### DOCUMENT SECTION
- - - -
Phase 2 of this detection trial was overseen by canine instructors. During Phase 2, two “green” canines were trained and successfully demonstrated odor association to the pseudo fentanyl formulation (validated by ORT trial). Canines were then tested on their ability to generalize (demonstrate odor association) to the target materials of high purity fentanyl citrate (pharmaceutical grade), fentanyl hydrochloride (sourced from seizure materials), and heroin (sourced from seizure materials). Phase 2 used the same detection trial (ORT trial) used in Phase 1 apart from two fewer lineups (removing one control lineup and one blank lineup, with 6 lineups instead of 8 lineups). The pseudo fentanyl formulation used in Phase 2 was a scaled-up production using the same formulation concentrations as Phase 1 in order to provide sufficient total amounts of training aid materials for the “green” canine training and ORT trials. (That is, Phase 2 formulation scaled up to 300 g of MCC, 6.00 g of CabOSil, and 2.4 mL of propionic acid accordingly.) Phase 2 also examined whether a canine trained to the odor of propionic acid may also alert to the odor of heroin, of which acetic acid is the primary odor component of heroin, and acetic acid and propionic acid are very similar in chemical structure. The results of Phase 2 indicated that the detection canines trained to the pseudo fentanyl formulation odor were able to generalize or demonstrate odor association to the fentanyl citrate, fentanyl hydrochloride, and heroin with a 100% detection canine response rate.
- - - -
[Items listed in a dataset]
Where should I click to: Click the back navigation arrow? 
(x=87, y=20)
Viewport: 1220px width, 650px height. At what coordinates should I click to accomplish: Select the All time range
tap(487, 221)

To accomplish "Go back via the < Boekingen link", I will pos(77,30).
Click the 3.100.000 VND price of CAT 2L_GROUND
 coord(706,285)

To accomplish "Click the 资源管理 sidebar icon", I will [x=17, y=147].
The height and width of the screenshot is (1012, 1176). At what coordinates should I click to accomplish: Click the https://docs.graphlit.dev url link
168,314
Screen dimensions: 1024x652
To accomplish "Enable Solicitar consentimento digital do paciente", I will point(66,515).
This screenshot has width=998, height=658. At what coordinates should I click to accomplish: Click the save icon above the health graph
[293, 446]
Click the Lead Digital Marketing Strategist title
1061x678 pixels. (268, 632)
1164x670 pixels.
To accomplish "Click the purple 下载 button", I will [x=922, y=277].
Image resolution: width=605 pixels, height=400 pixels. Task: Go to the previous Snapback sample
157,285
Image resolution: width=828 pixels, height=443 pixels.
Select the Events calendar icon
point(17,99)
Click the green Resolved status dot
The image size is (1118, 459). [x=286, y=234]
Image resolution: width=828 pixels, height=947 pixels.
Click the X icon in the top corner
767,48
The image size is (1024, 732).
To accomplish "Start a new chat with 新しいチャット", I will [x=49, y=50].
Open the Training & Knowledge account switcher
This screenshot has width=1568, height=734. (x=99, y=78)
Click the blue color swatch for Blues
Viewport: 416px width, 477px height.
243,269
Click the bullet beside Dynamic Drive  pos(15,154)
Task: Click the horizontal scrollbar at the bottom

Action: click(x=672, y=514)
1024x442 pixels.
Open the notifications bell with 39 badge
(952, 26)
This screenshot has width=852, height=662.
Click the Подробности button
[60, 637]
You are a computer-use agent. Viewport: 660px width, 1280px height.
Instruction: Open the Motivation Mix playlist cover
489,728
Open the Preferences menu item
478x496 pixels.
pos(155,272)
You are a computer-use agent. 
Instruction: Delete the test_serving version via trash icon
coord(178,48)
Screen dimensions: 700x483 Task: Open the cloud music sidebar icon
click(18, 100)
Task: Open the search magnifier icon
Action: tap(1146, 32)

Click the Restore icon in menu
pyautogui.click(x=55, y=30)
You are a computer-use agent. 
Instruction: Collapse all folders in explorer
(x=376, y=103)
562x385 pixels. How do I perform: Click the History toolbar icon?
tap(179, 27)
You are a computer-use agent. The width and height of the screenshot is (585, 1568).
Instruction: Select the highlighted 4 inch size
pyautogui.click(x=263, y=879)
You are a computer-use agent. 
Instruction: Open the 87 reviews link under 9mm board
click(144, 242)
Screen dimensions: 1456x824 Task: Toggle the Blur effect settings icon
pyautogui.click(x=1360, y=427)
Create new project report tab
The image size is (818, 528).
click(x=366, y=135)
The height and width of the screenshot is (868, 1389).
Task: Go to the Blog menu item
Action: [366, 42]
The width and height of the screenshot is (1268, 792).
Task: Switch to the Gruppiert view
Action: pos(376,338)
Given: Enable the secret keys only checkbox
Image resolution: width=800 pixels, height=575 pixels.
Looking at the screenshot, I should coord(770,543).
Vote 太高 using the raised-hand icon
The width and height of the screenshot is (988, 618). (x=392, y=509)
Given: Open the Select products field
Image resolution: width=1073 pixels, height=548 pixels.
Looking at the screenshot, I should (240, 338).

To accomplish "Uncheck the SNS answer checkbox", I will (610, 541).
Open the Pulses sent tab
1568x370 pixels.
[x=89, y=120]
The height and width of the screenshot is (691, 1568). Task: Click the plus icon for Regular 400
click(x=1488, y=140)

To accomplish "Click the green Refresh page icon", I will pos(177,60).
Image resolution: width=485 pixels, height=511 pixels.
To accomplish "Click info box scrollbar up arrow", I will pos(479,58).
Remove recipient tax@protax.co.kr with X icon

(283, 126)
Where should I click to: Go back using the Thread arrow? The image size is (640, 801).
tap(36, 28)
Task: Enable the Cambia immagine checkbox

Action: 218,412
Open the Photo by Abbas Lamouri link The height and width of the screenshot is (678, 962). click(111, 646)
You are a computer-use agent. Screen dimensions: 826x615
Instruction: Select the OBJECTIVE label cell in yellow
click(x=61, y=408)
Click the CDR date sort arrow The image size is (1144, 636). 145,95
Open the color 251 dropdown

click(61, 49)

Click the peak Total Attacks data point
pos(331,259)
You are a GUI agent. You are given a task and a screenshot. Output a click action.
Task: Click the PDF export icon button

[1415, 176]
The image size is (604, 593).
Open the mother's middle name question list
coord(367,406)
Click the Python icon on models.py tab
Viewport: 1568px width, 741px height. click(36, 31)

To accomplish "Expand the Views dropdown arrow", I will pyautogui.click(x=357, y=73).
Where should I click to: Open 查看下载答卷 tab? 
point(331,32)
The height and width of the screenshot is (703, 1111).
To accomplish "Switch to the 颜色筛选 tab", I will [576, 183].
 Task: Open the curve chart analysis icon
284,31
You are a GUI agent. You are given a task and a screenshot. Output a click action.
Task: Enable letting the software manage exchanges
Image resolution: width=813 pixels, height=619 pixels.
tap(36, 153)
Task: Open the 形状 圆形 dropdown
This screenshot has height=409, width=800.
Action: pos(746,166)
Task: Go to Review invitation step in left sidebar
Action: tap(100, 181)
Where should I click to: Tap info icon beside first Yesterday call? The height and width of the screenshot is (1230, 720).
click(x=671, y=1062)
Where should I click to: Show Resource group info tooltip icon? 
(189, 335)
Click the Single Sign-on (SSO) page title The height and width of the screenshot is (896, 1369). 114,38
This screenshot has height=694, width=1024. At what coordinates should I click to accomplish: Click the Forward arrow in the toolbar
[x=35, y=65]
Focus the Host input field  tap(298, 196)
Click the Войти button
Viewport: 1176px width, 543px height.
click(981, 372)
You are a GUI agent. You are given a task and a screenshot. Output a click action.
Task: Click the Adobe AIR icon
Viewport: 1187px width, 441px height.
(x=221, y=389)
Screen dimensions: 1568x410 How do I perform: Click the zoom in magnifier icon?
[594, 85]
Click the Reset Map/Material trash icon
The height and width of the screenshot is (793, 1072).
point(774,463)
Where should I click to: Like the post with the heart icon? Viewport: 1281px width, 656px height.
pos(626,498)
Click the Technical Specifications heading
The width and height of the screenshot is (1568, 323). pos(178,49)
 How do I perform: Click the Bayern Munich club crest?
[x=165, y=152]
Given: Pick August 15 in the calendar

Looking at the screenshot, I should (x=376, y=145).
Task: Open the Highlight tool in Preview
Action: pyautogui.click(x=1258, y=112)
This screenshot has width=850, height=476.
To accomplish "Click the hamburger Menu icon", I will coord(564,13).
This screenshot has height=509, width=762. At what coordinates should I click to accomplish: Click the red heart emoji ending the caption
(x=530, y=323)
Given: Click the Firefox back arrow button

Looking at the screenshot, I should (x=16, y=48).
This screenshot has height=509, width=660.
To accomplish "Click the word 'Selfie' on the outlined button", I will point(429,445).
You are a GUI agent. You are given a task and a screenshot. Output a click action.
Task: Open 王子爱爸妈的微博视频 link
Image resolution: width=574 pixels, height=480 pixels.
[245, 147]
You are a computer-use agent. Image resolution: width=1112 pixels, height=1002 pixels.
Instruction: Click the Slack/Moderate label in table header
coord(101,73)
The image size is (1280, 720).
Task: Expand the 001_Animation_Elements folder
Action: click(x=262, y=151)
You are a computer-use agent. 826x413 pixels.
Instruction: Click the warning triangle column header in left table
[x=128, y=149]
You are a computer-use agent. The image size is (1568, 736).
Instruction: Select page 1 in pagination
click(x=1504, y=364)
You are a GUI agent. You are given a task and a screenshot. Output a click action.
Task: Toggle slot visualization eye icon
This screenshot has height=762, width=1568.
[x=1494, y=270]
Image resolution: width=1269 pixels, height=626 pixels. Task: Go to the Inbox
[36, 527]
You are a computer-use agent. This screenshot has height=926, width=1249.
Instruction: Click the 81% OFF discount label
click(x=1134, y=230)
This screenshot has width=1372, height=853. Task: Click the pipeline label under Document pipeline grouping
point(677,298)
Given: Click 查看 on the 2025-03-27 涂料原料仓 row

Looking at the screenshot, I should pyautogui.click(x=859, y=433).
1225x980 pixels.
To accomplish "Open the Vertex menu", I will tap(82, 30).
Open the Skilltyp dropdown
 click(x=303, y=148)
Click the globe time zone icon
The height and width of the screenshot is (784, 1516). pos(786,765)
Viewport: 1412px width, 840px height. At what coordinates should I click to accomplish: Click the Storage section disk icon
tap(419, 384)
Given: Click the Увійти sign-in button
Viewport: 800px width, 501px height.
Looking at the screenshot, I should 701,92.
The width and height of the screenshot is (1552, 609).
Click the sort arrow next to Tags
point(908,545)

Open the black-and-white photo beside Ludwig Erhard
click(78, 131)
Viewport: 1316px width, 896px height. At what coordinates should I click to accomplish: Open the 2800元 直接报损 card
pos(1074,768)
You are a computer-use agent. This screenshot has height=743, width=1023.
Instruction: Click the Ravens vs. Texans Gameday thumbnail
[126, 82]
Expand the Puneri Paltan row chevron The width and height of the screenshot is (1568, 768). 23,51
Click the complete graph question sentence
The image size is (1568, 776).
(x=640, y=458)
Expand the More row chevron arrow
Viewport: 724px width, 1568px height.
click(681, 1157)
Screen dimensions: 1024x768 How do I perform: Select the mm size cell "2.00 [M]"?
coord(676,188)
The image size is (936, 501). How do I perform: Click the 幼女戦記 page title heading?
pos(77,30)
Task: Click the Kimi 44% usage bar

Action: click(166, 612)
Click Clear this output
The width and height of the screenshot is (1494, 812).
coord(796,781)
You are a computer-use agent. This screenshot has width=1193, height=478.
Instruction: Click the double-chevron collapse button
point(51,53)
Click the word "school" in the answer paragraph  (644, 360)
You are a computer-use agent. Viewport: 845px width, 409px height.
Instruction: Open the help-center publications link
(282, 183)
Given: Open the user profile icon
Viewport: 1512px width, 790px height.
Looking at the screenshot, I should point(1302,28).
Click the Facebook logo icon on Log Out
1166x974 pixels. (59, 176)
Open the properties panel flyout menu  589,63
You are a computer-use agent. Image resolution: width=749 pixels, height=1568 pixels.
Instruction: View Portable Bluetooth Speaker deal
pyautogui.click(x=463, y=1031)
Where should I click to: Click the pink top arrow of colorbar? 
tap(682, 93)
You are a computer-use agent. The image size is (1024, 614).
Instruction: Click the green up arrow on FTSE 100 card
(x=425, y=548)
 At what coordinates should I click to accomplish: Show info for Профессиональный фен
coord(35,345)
- - - -
### QUESTIONS ON THE MATERIAL
A - How would you translate this sentence from the passage on the Phase 2 canine trial into Spanish: "Phase 2 of this detection trial was overseen by canine instructors."
B - In the passage on the Phase 2 canine trial, why was the pseudo fentanyl formulation for Phase 2 made as a scaled-up production? Answer in one to three sentences.
C - According to the passage on the Phase 2 canine trial, how many lineups did Phase 2 use?
This listing was drawn from a separate source.

### RESPONSES TO THE TASKS
A - La Fase 2 de este ensayo de detección fue supervisada por instructores caninos.

B - It was scaled up, using the same formulation concentrations as Phase 1, to provide enough training aid material in total for the "green" canine training and the ORT trials.

C - Six lineups, instead of the eight used in Phase 1.